Sam swiveled around to see Peter Shipley, the Paris Station Chief, smiling. He had never met the Chief, but knew him by reputation and his friendship with Ed Bradley. Shipley had been Chief in Kabul in the early days of the war in Afghanistan and had saved the Afghan President from an assassination attempt during one of their meetings. As with many case officers, Shipley’s marriage fell apart, and his wife, French by birth, had left for Paris with the kids. He’d asked for the job to be near the family and try to set things right.
“Good to see you, Chief,” Sam said, shaking his hand. He noted with approval that Shipley drank his coffee black.
“That the Syrian case you’re working here?”
“It—she—is. Palace official. Mariam Haddad. Odds are low. I don’t think we’ve recruited a Syrian in about two years.”

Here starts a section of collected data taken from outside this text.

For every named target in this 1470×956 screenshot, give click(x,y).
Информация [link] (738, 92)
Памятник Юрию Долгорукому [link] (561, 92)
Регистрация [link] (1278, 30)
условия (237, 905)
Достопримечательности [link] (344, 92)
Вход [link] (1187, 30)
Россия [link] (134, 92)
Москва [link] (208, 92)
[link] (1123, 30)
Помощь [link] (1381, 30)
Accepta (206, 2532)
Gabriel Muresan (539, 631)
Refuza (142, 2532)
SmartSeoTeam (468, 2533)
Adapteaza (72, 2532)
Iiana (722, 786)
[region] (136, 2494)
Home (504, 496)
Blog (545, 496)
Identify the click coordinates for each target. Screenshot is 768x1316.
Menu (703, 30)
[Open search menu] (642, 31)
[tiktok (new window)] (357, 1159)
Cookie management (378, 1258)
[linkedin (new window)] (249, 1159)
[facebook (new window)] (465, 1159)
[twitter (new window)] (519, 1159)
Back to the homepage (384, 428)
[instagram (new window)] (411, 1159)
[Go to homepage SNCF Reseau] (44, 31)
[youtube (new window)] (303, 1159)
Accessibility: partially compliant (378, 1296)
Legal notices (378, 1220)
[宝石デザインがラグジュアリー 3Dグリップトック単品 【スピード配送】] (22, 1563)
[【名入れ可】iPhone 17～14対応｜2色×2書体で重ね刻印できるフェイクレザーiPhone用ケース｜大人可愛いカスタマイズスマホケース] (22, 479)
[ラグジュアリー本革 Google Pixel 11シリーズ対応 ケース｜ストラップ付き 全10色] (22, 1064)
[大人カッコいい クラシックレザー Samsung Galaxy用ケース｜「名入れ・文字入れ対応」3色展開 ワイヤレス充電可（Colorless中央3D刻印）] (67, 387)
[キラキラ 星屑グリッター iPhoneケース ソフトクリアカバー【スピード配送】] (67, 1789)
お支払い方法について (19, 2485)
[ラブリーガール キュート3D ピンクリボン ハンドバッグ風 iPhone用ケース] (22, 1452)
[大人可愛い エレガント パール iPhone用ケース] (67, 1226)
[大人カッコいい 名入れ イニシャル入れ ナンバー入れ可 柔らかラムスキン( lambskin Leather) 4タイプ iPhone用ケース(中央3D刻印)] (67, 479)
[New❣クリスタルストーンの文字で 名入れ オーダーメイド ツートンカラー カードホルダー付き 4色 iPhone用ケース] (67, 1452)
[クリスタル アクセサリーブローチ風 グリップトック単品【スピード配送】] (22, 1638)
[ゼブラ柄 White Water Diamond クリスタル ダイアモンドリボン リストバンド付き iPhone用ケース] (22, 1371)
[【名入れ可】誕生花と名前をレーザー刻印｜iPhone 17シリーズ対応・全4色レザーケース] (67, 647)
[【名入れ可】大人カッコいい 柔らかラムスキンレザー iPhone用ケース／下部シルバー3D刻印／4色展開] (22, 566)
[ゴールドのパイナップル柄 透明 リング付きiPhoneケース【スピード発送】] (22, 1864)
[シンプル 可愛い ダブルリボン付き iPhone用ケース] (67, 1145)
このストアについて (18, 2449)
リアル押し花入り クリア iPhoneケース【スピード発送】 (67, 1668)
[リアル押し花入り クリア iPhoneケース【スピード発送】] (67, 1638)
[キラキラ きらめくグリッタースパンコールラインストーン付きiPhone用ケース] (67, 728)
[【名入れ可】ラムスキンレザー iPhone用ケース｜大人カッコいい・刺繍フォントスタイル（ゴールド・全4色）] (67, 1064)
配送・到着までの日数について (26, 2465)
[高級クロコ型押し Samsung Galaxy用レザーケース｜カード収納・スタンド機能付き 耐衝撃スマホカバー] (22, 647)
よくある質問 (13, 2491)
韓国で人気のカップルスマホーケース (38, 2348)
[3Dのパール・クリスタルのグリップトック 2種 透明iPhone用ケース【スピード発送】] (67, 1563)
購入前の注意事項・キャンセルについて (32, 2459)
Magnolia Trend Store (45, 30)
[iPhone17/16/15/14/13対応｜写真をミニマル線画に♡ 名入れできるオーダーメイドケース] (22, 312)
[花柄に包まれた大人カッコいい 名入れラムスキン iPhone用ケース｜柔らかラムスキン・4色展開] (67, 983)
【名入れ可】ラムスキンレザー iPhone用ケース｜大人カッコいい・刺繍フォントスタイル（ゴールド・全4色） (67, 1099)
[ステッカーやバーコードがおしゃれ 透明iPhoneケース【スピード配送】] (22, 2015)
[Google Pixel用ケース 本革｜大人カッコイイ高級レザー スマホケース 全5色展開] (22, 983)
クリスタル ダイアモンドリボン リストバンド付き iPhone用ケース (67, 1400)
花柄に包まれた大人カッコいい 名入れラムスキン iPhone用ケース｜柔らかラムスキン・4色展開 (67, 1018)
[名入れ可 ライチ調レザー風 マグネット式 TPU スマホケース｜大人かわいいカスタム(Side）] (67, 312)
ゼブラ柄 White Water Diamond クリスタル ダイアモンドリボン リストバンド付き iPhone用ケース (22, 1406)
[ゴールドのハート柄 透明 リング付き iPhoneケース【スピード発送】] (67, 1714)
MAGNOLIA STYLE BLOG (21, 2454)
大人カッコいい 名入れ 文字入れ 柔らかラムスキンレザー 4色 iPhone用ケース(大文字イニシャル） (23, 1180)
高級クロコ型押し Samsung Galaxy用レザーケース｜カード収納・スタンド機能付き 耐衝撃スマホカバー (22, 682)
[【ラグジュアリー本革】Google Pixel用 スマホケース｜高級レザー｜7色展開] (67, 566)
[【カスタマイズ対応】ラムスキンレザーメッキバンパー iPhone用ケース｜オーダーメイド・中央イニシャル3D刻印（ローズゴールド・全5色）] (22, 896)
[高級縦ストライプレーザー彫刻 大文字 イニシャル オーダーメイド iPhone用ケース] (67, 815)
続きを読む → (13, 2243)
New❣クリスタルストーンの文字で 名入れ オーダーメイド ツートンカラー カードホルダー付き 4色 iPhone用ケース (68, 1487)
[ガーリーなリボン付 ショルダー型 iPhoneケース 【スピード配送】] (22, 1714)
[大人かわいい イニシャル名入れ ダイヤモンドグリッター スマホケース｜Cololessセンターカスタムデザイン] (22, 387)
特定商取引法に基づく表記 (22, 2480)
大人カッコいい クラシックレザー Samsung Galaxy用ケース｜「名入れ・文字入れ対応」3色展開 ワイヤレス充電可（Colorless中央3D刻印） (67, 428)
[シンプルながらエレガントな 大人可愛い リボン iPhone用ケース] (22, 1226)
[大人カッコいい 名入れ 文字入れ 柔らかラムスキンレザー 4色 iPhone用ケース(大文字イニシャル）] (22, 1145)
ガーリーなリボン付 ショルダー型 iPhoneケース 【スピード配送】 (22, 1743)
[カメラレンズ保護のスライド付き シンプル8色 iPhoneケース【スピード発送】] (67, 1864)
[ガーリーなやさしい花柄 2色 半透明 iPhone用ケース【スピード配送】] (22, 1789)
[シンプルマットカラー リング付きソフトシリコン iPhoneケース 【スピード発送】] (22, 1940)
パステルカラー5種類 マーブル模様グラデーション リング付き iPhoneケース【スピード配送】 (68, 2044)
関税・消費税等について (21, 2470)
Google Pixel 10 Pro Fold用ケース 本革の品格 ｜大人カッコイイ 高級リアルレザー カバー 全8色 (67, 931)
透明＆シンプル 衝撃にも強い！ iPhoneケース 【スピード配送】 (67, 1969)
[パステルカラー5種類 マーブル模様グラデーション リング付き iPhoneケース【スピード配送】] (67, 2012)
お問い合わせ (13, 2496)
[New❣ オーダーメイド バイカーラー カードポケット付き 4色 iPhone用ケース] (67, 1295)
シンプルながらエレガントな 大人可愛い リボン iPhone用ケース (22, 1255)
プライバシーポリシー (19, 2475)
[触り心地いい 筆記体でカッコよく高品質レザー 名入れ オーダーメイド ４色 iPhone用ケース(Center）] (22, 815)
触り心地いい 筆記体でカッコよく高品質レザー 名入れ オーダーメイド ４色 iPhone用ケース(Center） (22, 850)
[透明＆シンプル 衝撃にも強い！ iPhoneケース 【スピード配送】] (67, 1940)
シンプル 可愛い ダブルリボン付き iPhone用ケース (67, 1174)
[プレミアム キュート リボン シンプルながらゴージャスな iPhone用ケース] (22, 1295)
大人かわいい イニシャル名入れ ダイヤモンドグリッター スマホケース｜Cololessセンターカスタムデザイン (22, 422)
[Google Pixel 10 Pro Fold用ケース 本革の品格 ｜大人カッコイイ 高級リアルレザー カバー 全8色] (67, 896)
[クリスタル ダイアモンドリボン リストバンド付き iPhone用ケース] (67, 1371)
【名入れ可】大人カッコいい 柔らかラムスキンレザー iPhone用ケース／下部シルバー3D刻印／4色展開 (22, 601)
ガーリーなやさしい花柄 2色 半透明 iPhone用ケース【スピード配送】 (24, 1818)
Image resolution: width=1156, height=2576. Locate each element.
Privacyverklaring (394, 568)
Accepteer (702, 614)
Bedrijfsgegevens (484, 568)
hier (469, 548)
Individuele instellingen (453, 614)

“But we take our shots, don’t we?” Shipley nodded toward his office. “There is news from Damascus. NSA found Ali Hassan’s office landline.”
“When?”
“Last night. Bradley just approved the op. Procter’s making the call here in a few minutes. She asked that you sit in.”
Inside the Chief’s office, Sam looked out the window onto the Place de la Concorde as Shipley dialed. Procter’s distinctive voice answered. “Peter? He with you?” Shipley and Procter knew each other from Afghani
stan.
“He is indeed, Artemis. Fresh off a plane and looking like it.” Shipley motioned for Sam to sit at the table and handed him a single piece of paper. It was a printed ops cable from the NSA to Damascus Station containing the phone number.
“It’s just before lunch here in Damascus, so we’ll try to catch him now,” Procter said. “I’ve got one of the Station’s comms officers to monkey around with the call’s origin. If Hassan’s got caller ID it will look like another Palace number is calling. We’ll use some of those freaky robots so my voice sounds like a dude. Sam, you jump in if I screw up the Arabic. We’ll all sound the same, right, Stapp?
“Yes, Chief,” said Stapp, the comms officer. “We’ve essentially set this up as a conference call, but any speaking from our side will go out through a modulator. It will sound like a low male voice.”
“Draft script is attached to the cable,” Procter said.
“Artemis, there is no attachment on this cable,” Shipley said. “What script are you talking about?”
The phone had started ringing. Procter fell silent and did not answer.
The phone rang five times. “General Ali Hassan,” said a voice in Arabic.
“Listen up, General,” Procter said in the same language. “You get one warning.”
A MAN COULD NOT SUCCEED inside the Syrian regime without paranoia. Even the most well-adjusted, seemingly relaxed bureaucrats had it. That gnawing fear that a rival would supplant them. That a knock would come in the night. That their wives and children would be threatened. Ali did not consider himself overly paranoid for recording most of his conversations on the office phone. It was a matter of prudence and self-protection, even though he knew that Air Force intelligence had the phone monitored, a fact he had discovered, ironically, because his own organization had bugged several of their lines. A half second into the phone conversation, as soon as he’d heard that low robotic voice, Ali had turned on the recorder.